= Directions for this task =
Write out every line below again exactly as it stands, skipping each image.

■ ■ ■ ■

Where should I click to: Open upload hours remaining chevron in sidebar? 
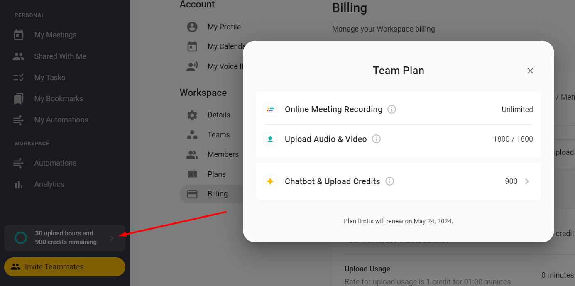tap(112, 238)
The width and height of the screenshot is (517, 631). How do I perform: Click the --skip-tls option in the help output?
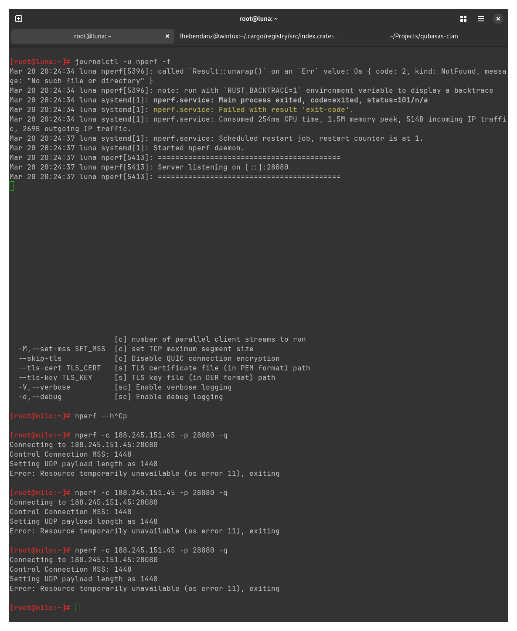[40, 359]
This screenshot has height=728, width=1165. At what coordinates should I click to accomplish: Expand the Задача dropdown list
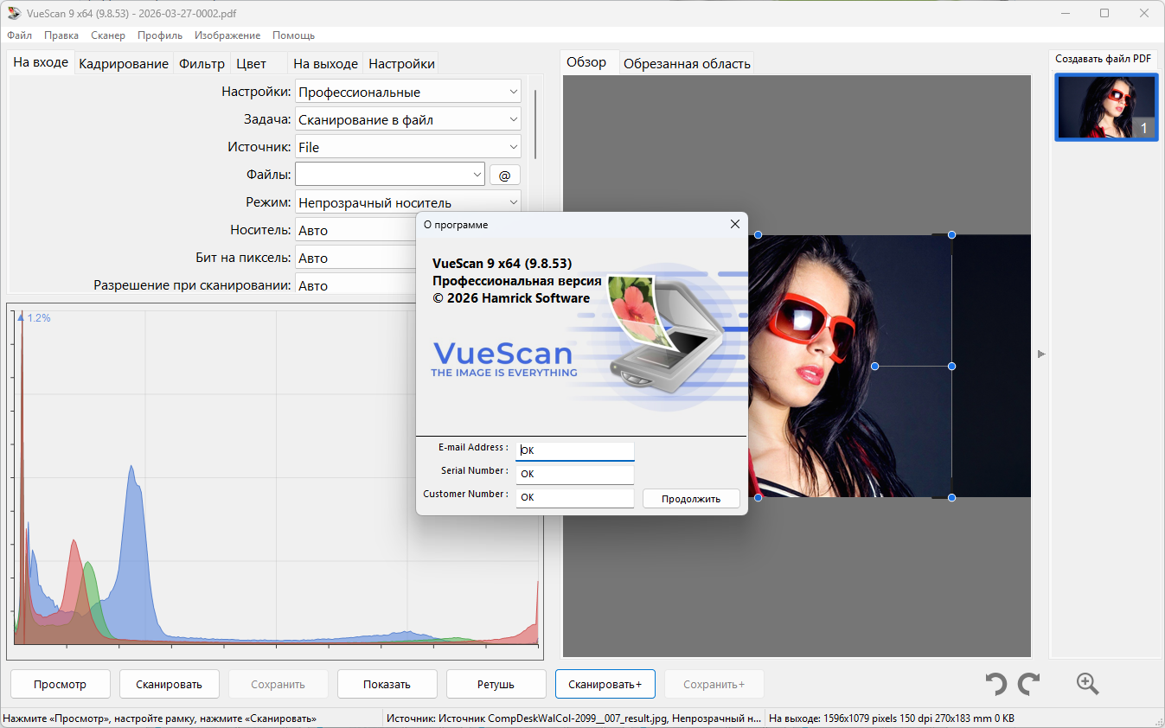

■ ■ ■ ■

= Response area =
Where should I click to: Open upload hours remaining chevron in sidebar? 
tap(112, 238)
The width and height of the screenshot is (517, 631). How do I perform: Click the --skip-tls option in the help output?
[40, 359]
This screenshot has height=728, width=1165. At what coordinates should I click to accomplish: Expand the Задача dropdown list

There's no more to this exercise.